Supplied records –
>>

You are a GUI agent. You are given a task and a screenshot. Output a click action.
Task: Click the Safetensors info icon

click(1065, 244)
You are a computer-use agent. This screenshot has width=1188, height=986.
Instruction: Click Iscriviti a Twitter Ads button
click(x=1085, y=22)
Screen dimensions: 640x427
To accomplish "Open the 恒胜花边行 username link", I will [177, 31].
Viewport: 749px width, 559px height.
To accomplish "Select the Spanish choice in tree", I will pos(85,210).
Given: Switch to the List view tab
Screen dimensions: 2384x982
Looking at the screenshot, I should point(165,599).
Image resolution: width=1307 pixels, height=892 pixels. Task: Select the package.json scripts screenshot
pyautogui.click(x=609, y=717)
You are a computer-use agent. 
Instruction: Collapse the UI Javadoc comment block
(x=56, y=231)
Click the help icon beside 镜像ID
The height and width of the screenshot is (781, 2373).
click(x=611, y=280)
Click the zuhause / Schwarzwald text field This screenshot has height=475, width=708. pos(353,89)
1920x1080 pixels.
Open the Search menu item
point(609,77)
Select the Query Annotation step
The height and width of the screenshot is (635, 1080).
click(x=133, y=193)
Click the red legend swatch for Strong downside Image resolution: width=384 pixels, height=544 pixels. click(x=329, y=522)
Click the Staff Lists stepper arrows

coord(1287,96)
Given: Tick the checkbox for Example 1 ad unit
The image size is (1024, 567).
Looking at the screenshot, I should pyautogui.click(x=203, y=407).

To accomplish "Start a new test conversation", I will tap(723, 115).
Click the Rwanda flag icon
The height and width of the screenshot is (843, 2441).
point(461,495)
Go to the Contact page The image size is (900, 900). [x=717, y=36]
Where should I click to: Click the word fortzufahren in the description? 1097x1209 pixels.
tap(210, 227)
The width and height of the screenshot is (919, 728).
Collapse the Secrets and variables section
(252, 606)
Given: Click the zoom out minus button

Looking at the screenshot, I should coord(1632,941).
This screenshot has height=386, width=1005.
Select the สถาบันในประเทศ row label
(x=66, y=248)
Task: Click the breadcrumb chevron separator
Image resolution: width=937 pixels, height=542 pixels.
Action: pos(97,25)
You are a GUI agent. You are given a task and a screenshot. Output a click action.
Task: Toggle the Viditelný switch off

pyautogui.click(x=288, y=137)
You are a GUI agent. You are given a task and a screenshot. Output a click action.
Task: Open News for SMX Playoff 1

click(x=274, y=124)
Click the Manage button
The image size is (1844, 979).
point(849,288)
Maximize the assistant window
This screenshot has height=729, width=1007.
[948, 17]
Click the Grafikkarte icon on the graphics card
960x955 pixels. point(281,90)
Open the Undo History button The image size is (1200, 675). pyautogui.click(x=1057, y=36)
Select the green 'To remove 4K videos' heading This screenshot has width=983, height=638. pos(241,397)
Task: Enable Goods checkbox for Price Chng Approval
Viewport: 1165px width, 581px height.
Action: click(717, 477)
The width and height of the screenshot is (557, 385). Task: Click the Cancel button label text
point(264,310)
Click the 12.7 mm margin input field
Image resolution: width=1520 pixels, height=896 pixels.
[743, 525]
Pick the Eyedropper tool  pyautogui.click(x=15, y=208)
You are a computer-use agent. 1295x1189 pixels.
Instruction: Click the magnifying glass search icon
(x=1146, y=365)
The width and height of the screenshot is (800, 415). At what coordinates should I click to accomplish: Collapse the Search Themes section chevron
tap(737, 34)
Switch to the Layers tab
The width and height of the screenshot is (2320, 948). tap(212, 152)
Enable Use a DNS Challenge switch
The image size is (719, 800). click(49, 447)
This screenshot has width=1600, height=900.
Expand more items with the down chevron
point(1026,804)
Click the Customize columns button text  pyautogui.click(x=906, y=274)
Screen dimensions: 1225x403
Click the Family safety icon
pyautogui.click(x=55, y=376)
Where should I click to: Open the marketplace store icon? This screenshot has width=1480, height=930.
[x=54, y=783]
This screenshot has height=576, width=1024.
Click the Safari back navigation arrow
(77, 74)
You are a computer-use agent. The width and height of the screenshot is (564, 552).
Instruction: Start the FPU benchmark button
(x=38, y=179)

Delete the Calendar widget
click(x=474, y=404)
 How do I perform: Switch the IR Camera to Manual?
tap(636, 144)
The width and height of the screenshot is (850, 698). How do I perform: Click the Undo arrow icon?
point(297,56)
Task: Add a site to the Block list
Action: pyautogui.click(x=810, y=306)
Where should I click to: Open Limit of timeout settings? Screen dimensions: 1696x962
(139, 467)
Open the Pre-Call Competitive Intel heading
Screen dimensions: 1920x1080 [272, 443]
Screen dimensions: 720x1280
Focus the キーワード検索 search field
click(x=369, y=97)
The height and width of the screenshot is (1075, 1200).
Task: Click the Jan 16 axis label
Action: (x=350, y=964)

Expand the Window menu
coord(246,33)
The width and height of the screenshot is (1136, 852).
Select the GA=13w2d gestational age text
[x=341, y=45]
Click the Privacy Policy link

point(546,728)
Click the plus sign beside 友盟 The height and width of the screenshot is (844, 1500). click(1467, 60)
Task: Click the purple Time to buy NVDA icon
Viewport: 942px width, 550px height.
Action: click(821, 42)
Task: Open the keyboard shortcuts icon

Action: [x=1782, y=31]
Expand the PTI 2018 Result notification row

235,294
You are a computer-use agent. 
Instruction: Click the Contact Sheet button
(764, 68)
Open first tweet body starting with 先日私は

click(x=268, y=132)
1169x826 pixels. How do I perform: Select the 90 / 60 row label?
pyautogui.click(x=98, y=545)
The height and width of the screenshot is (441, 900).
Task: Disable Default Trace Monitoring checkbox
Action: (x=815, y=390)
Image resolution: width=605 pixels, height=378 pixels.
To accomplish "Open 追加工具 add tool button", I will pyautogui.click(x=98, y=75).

<<

What is being asked –
Your task is to return the full listing exactly as it was given.

Exercise result –
You are a GUI agent. You are given a task and a screenshot. Output a click action.
Task: Click the Safetensors info icon

click(1065, 244)
You are a computer-use agent. This screenshot has width=1188, height=986.
Instruction: Click Iscriviti a Twitter Ads button
click(x=1085, y=22)
Screen dimensions: 640x427
To accomplish "Open the 恒胜花边行 username link", I will [177, 31].
Viewport: 749px width, 559px height.
To accomplish "Select the Spanish choice in tree", I will pos(85,210).
Given: Switch to the List view tab
Screen dimensions: 2384x982
Looking at the screenshot, I should point(165,599).
Image resolution: width=1307 pixels, height=892 pixels. Task: Select the package.json scripts screenshot
pyautogui.click(x=609, y=717)
You are a computer-use agent. 
Instruction: Collapse the UI Javadoc comment block
(x=56, y=231)
Click the help icon beside 镜像ID
The height and width of the screenshot is (781, 2373).
click(x=611, y=280)
Click the zuhause / Schwarzwald text field This screenshot has height=475, width=708. pos(353,89)
1920x1080 pixels.
Open the Search menu item
point(609,77)
Select the Query Annotation step
The height and width of the screenshot is (635, 1080).
click(x=133, y=193)
Click the red legend swatch for Strong downside Image resolution: width=384 pixels, height=544 pixels. click(x=329, y=522)
Click the Staff Lists stepper arrows

coord(1287,96)
Given: Tick the checkbox for Example 1 ad unit
The image size is (1024, 567).
Looking at the screenshot, I should pyautogui.click(x=203, y=407).

To accomplish "Start a new test conversation", I will tap(723, 115).
Click the Rwanda flag icon
The height and width of the screenshot is (843, 2441).
point(461,495)
Go to the Contact page The image size is (900, 900). [x=717, y=36]
Where should I click to: Click the word fortzufahren in the description? 1097x1209 pixels.
tap(210, 227)
The width and height of the screenshot is (919, 728).
Collapse the Secrets and variables section
(252, 606)
Given: Click the zoom out minus button

Looking at the screenshot, I should coord(1632,941).
This screenshot has height=386, width=1005.
Select the สถาบันในประเทศ row label
(x=66, y=248)
Task: Click the breadcrumb chevron separator
Image resolution: width=937 pixels, height=542 pixels.
Action: pos(97,25)
You are a GUI agent. You are given a task and a screenshot. Output a click action.
Task: Toggle the Viditelný switch off

pyautogui.click(x=288, y=137)
You are a GUI agent. You are given a task and a screenshot. Output a click action.
Task: Open News for SMX Playoff 1

click(x=274, y=124)
Click the Manage button
The image size is (1844, 979).
point(849,288)
Maximize the assistant window
This screenshot has height=729, width=1007.
[948, 17]
Click the Grafikkarte icon on the graphics card
960x955 pixels. point(281,90)
Open the Undo History button The image size is (1200, 675). pyautogui.click(x=1057, y=36)
Select the green 'To remove 4K videos' heading This screenshot has width=983, height=638. pos(241,397)
Task: Enable Goods checkbox for Price Chng Approval
Viewport: 1165px width, 581px height.
Action: click(717, 477)
The width and height of the screenshot is (557, 385). Task: Click the Cancel button label text
point(264,310)
Click the 12.7 mm margin input field
Image resolution: width=1520 pixels, height=896 pixels.
[743, 525]
Pick the Eyedropper tool  pyautogui.click(x=15, y=208)
You are a computer-use agent. 1295x1189 pixels.
Instruction: Click the magnifying glass search icon
(x=1146, y=365)
The width and height of the screenshot is (800, 415). At what coordinates should I click to accomplish: Collapse the Search Themes section chevron
tap(737, 34)
Switch to the Layers tab
The width and height of the screenshot is (2320, 948). tap(212, 152)
Enable Use a DNS Challenge switch
The image size is (719, 800). click(49, 447)
This screenshot has width=1600, height=900.
Expand more items with the down chevron
point(1026,804)
Click the Customize columns button text  pyautogui.click(x=906, y=274)
Screen dimensions: 1225x403
Click the Family safety icon
pyautogui.click(x=55, y=376)
Where should I click to: Open the marketplace store icon? This screenshot has width=1480, height=930.
[x=54, y=783]
This screenshot has height=576, width=1024.
Click the Safari back navigation arrow
(77, 74)
You are a computer-use agent. The width and height of the screenshot is (564, 552).
Instruction: Start the FPU benchmark button
(x=38, y=179)

Delete the Calendar widget
click(x=474, y=404)
 How do I perform: Switch the IR Camera to Manual?
tap(636, 144)
The width and height of the screenshot is (850, 698). How do I perform: Click the Undo arrow icon?
point(297,56)
Task: Add a site to the Block list
Action: pyautogui.click(x=810, y=306)
Where should I click to: Open Limit of timeout settings? Screen dimensions: 1696x962
(139, 467)
Open the Pre-Call Competitive Intel heading
Screen dimensions: 1920x1080 [272, 443]
Screen dimensions: 720x1280
Focus the キーワード検索 search field
click(x=369, y=97)
The height and width of the screenshot is (1075, 1200).
Task: Click the Jan 16 axis label
Action: (x=350, y=964)

Expand the Window menu
coord(246,33)
The width and height of the screenshot is (1136, 852).
Select the GA=13w2d gestational age text
[x=341, y=45]
Click the Privacy Policy link

point(546,728)
Click the plus sign beside 友盟 The height and width of the screenshot is (844, 1500). click(1467, 60)
Task: Click the purple Time to buy NVDA icon
Viewport: 942px width, 550px height.
Action: click(821, 42)
Task: Open the keyboard shortcuts icon

Action: [x=1782, y=31]
Expand the PTI 2018 Result notification row

235,294
You are a computer-use agent. 
Instruction: Click the Contact Sheet button
(764, 68)
Open first tweet body starting with 先日私は

click(x=268, y=132)
1169x826 pixels. How do I perform: Select the 90 / 60 row label?
pyautogui.click(x=98, y=545)
The height and width of the screenshot is (441, 900).
Task: Disable Default Trace Monitoring checkbox
Action: (x=815, y=390)
Image resolution: width=605 pixels, height=378 pixels.
To accomplish "Open 追加工具 add tool button", I will pyautogui.click(x=98, y=75).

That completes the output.